### [AIM OF THE TASK]
Reproduce every line of the records below word for word, leaving out the pictures.

----

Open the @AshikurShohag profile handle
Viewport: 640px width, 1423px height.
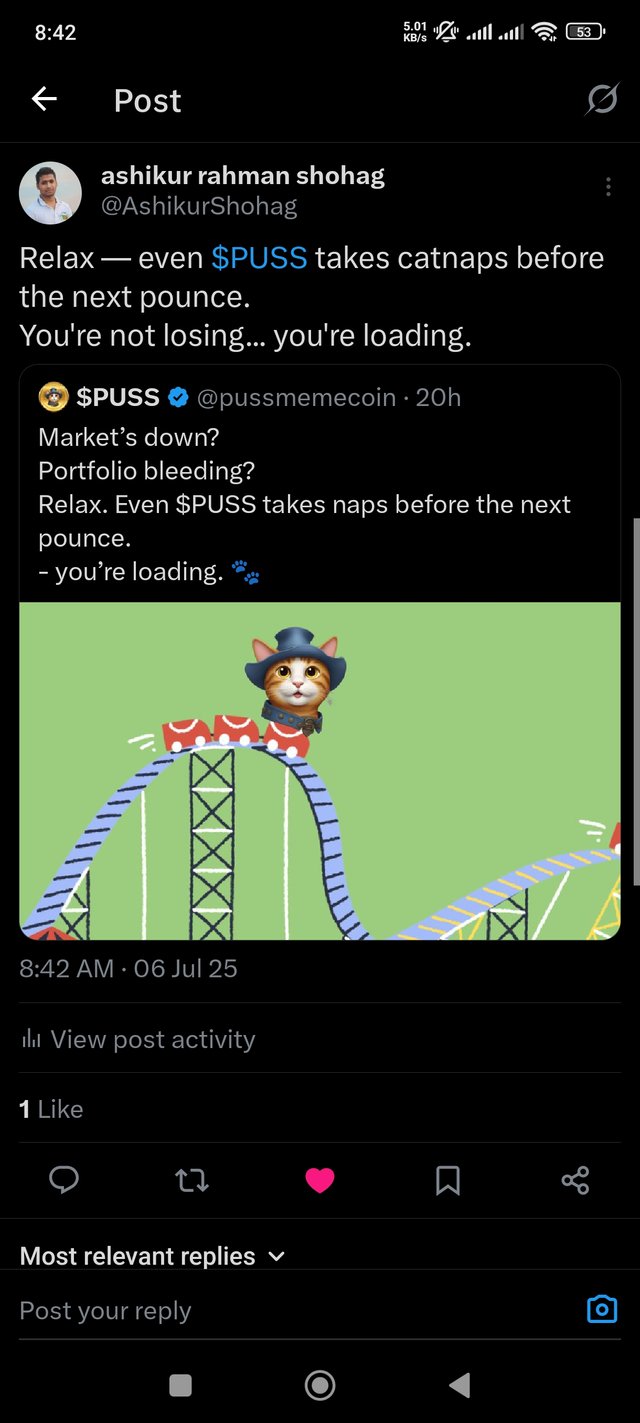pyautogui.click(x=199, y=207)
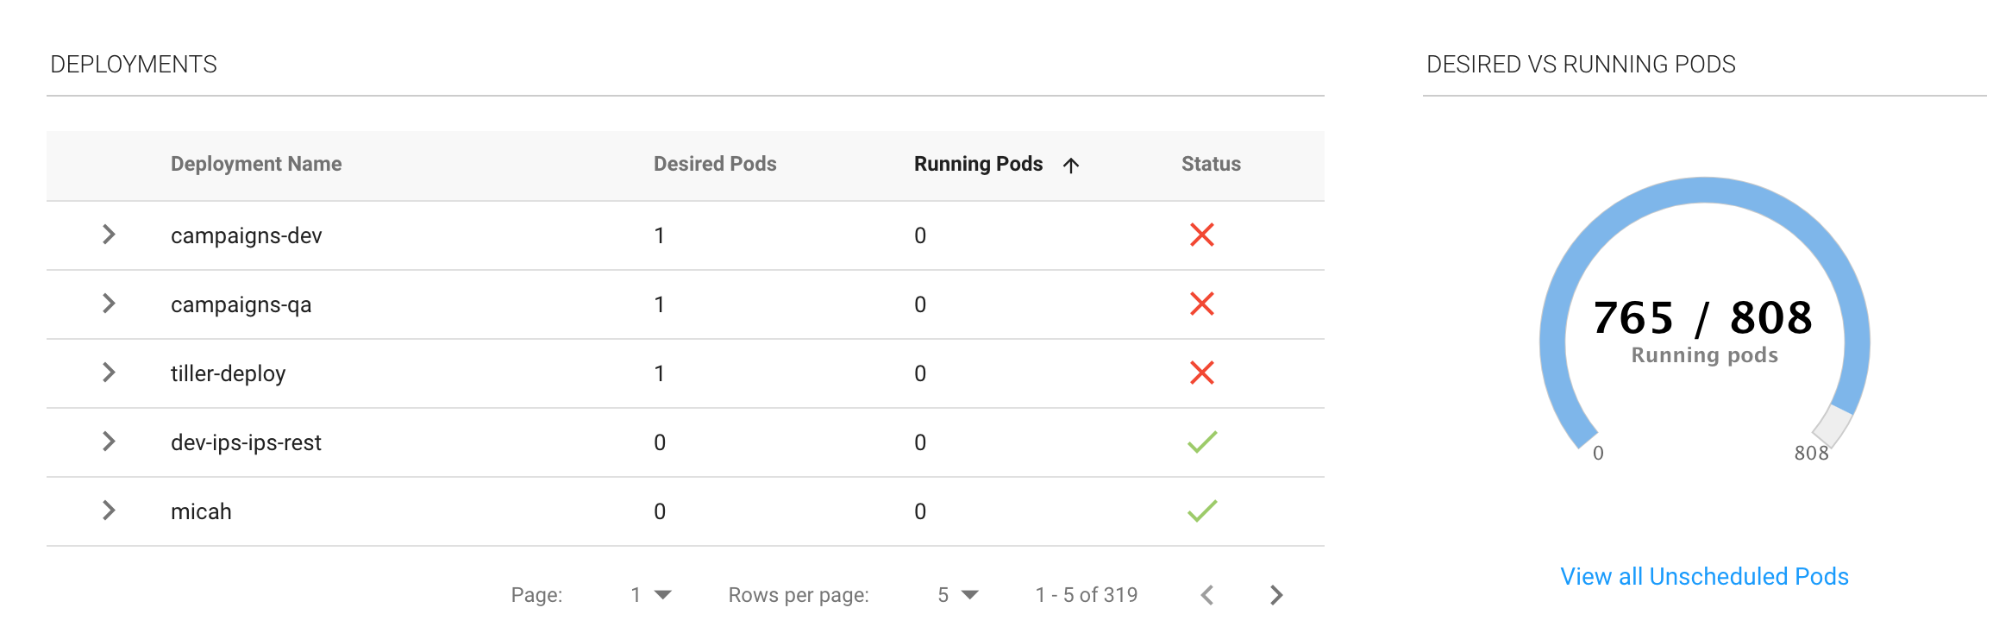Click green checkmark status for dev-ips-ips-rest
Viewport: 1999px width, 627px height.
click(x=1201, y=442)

----

### [IN RESPONSE]
Open the @AshikurShohag profile handle
Viewport: 640px width, 1423px height.
pyautogui.click(x=199, y=207)
Click green checkmark status for dev-ips-ips-rest
Viewport: 1999px width, 627px height.
click(x=1201, y=442)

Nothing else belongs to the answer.